GAZA/OCCUPIED JERUSALEM: Israeli Prime Minister Benjamin Netanyahu, facing international alarm over a rising civilian death toll in Gaza, said Thursday that he would not accept any cease-fire that stopped Israel completing the destruction of militants' infiltration tunnels.
The Israeli military estimated Wednesday that accomplishing that task, already into its fourth week, would take several more days.
"We are determined to complete this mission, with or without a cease-fire," Netanyahu said in public remarks at a meeting of his full Cabinet in Tel Aviv.
"I won’t agree to any proposal that will not enable the Israeli military to finish this important task, for the sake of Israel's security."
Leaving open the option of widening a ground campaign in the Hamas-dominated Gaza Strip, the Israeli military said it had called up an additional 16,000 reservists. A military source said they would relieve a similar number of reserve soldiers being stood down.
Netanyahu's Security Cabinet Wednesday approved continuing operations launched on July 8 in response to a surge of cross-border rocket attacks. Israel also sent a delegation to Egypt, which has been trying, with U.S. blessing, to broker a cease-fire.
Washington has also, however, allowed Israel to tap a local U.S. arms stockpile in the past few weeks to replenish its grenades and mortar rounds, a U.S. defense official said Thursday.
Gaza officials say at least 1,395 Palestinians, most of them civilians, have been killed in the battered territory and more than 8,000 wounded. Fifty-six Israeli soldiers have been killed in Gaza clashes and more than 400 wounded.

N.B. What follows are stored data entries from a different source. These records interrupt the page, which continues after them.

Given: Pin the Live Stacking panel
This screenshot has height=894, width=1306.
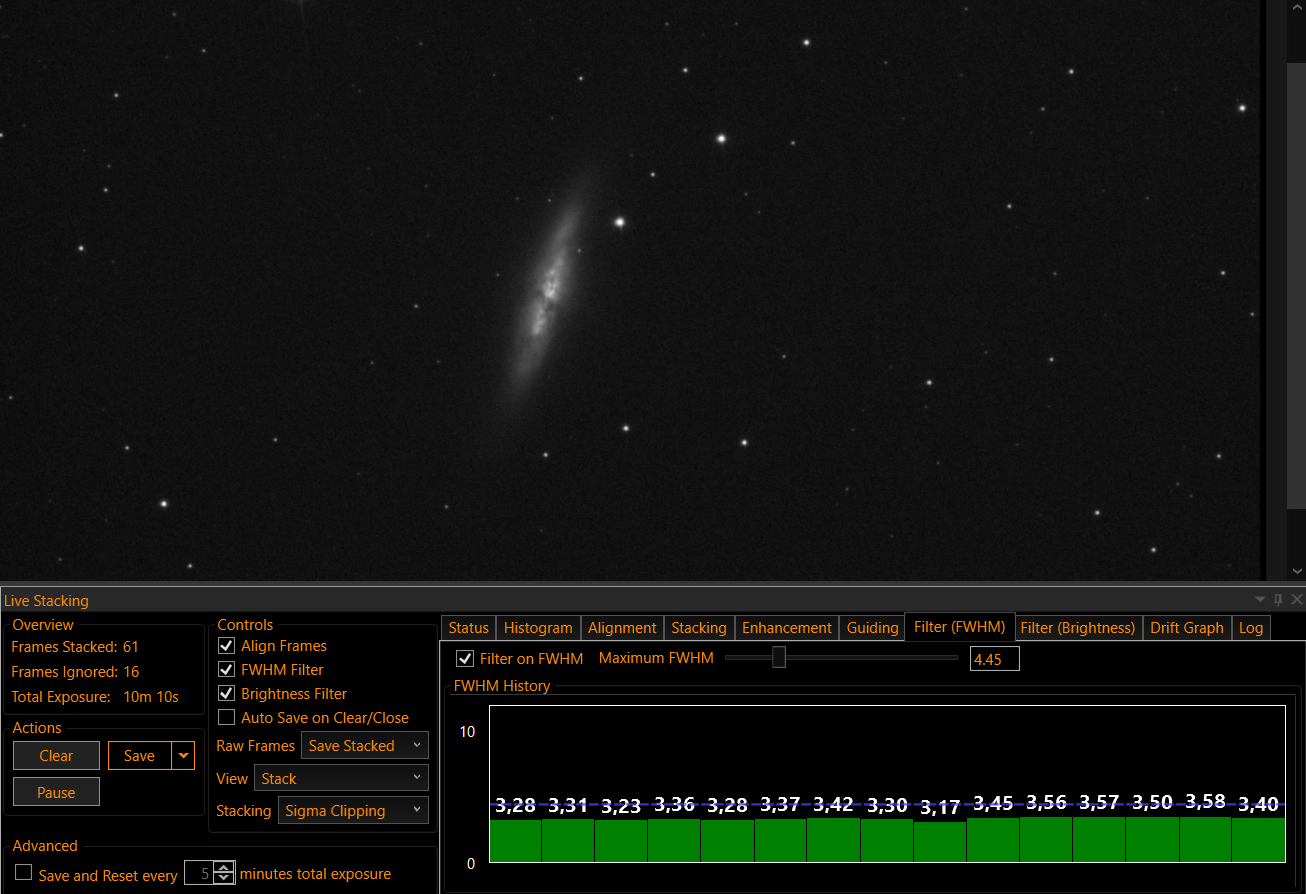Looking at the screenshot, I should click(x=1278, y=600).
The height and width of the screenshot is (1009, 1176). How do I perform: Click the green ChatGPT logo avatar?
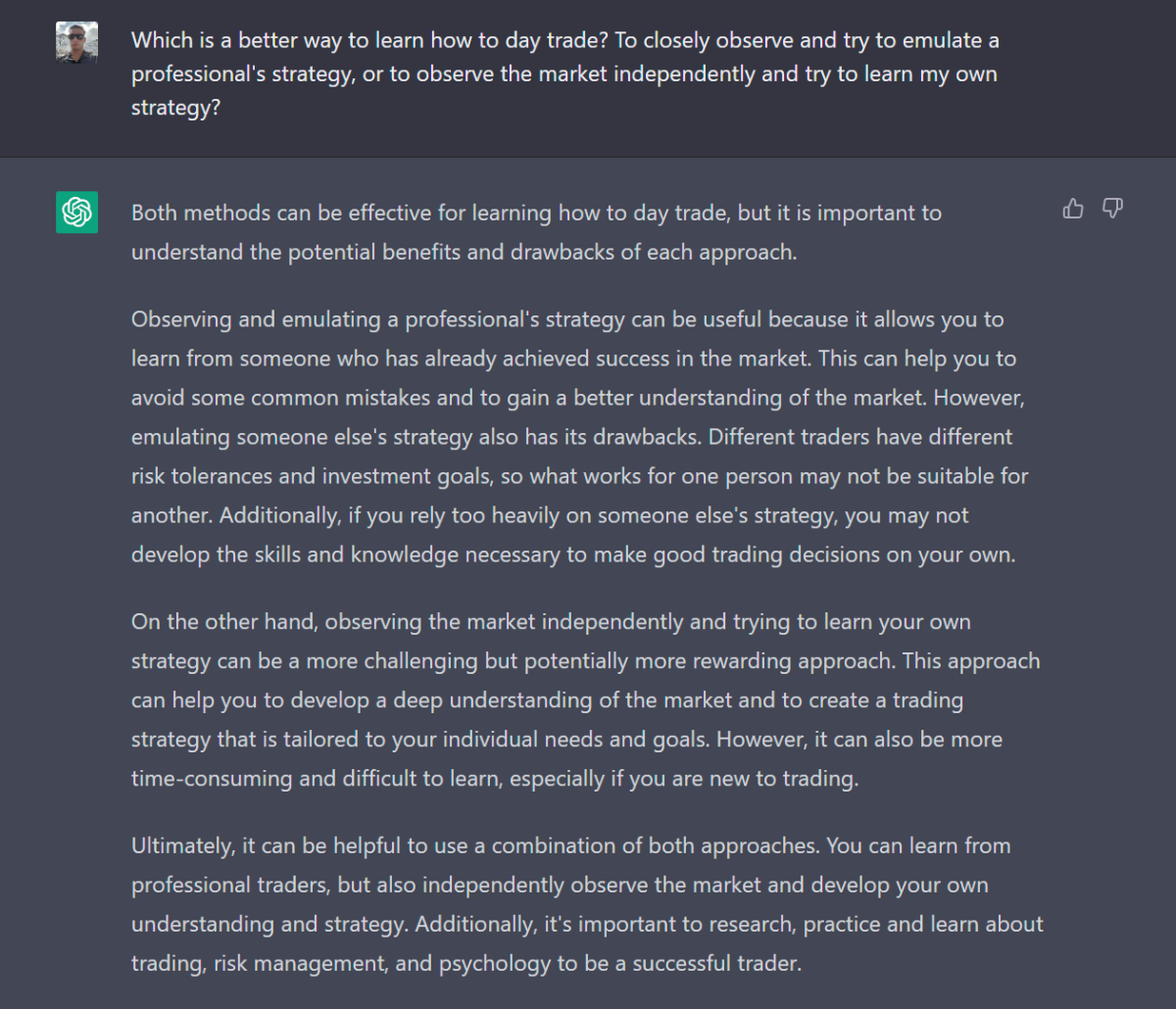click(x=76, y=212)
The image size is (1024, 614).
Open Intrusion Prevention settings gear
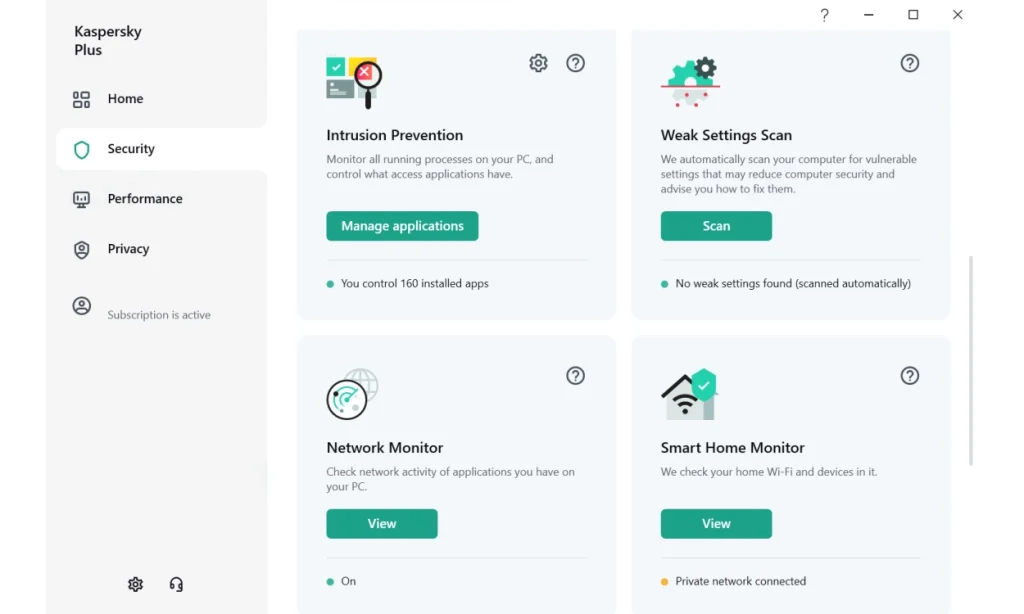[x=538, y=63]
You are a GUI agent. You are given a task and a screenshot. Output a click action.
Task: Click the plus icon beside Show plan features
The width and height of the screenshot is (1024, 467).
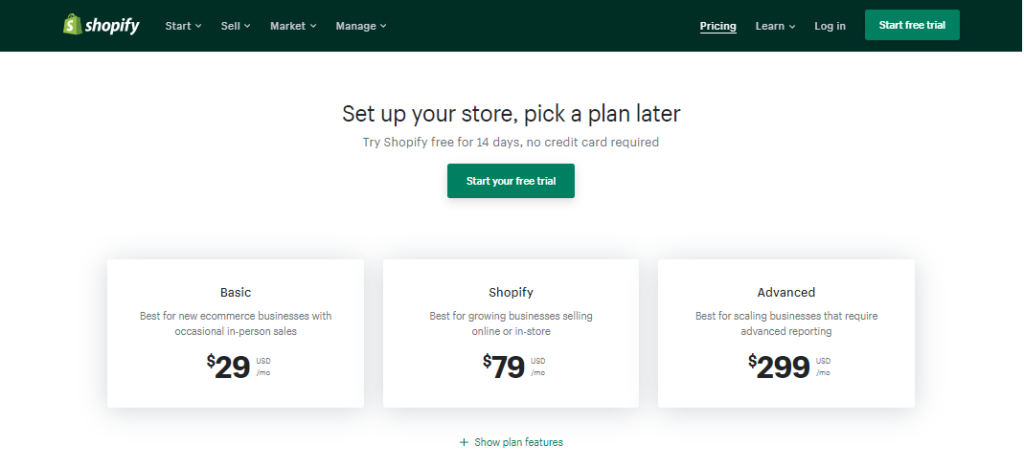click(x=463, y=442)
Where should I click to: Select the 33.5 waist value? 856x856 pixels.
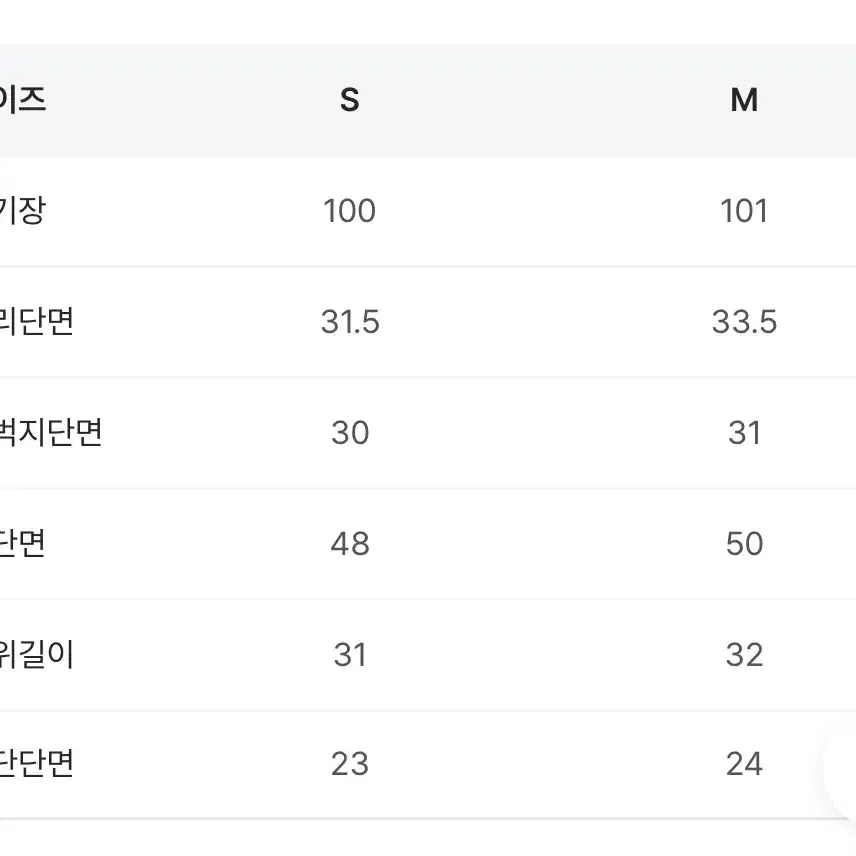[x=744, y=322]
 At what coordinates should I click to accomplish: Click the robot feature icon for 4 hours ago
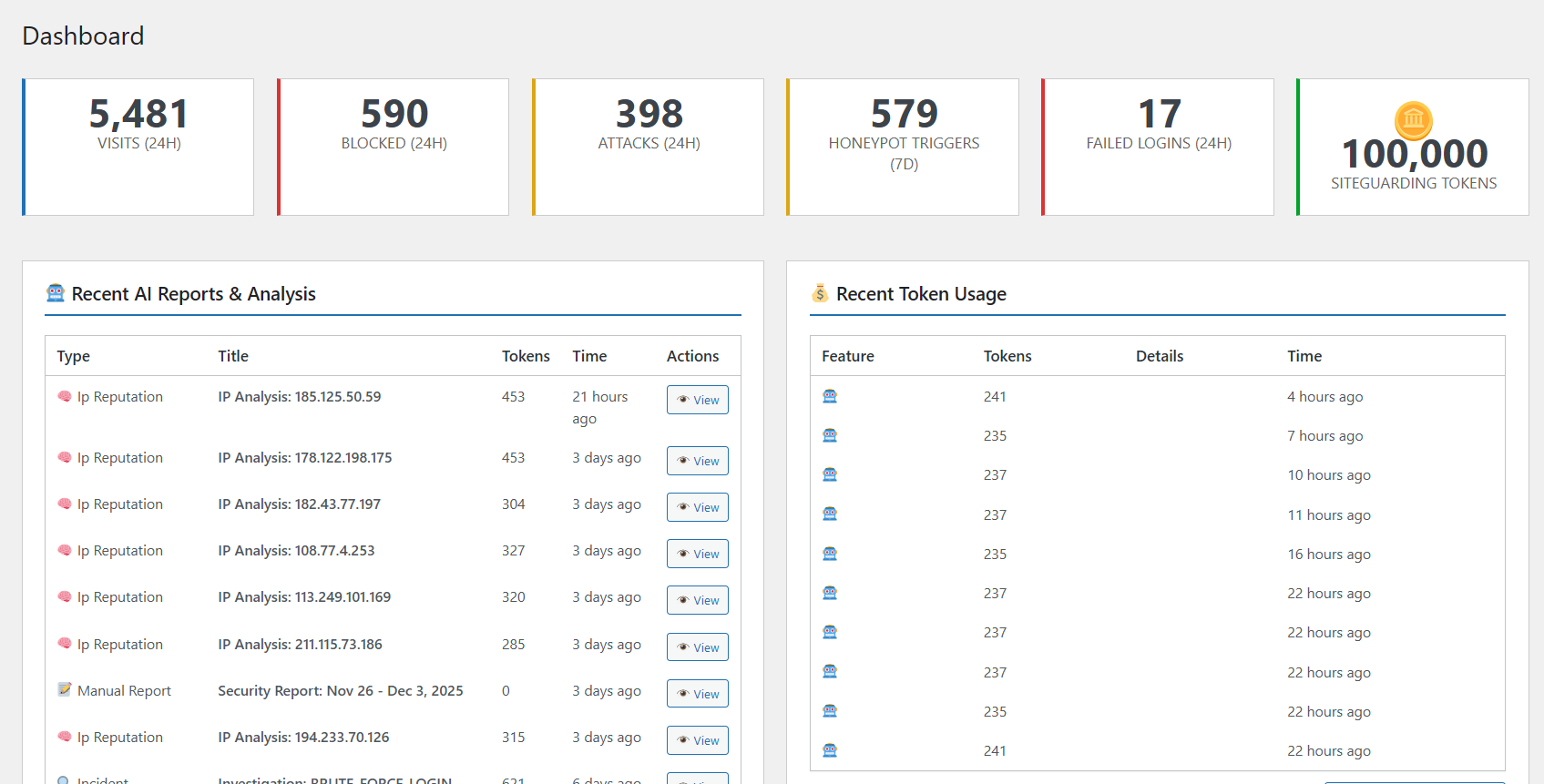[x=830, y=396]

Three civilians have been killed by Palestinian shelling in Israel.
U.N. Secretary-General Ban Ki-moon strongly condemned Wednesday the deaths of at least 15 Palestinians among thousands sheltering at a U.N.-run school. The United Nations said its initial assessment was that Israeli artillery shells hit the facility.
The United Nations' senior human rights official, Navi Pillay, said Thursday that Israel has attacked homes, schools, hospitals, and U.N. premises in apparent violation of the Geneva Conventions.
Pillay said Israel's actions seemed to be in "deliberate defiance of obligations that international law imposes."
Israel said its forces were attacked by guerrillas near the school in northern Jabalya and had fired back. In another incident Wednesday, 17 people were killed in nearby Shejaiya by what Palestinian officials said was Israeli shelling of a produce market. The Israeli military said it was investigating.
"Such a massacre requires an earthquake-like response," said Hamas spokesman Fawzi Barhoum, whose group has kept up dozens of daily rocket launches deep into Israel. The Israelis have kept casualties from the salvos low, using its Iron Dome air defense system to intercept them and air-raid sirens to send people to shelters.
In the northern Gaza town of Beit Lahiya, Israeli tank shells landed near another U.N.-run school and at least 30 people sheltering inside were wounded by shrapnel and shattered glass, witnesses and hospital officials said.
Rolling Israeli ground assaults on residential areas, preceded by mass warnings to evacuate, have displaced more than 200,000 of Gaza's 1.8 million Palestinians. The tiny territory's infrastructure is in ruins, with power and water outages.
Maj. Gen. Sami Turgeman, chief of Israeli forces in Gaza, said Wednesday they were "but a few days away from destroying all the attack tunnels." The army said 32 of the secret passages had been found so far and half of them blown up.
In the absence of a deal, Israel has ordered its ground forces to focus on locating and destroying a warren of tunnels through which Hamas has menaced its southern towns and army bases.
"Progress has been satisfactory, and we are completing our treatment of the terror tunnels," Defense Minister Moshe Yaalon said Thursday. "During the fighting, soldiers are finding new tunnel shafts, and they are also being neutralized."
Three Israeli soldiers were killed Wednesday by a booby trap detonated as they uncovered a tunnel shaft, the army said. Military losses are more than five times those from the last Gaza ground war, in 2008-2009, but Israeli opinion polls show strong public support for fighting on until Hamas is quelled.
Netanyahu faces intense pressure from abroad to stand his forces down. The United States and the U.N. Security Council have urged an immediate, unconditional cease-fire by both sides in Gaza to allow in humanitarian relief and for further talks on a more durable cessation of hostilities.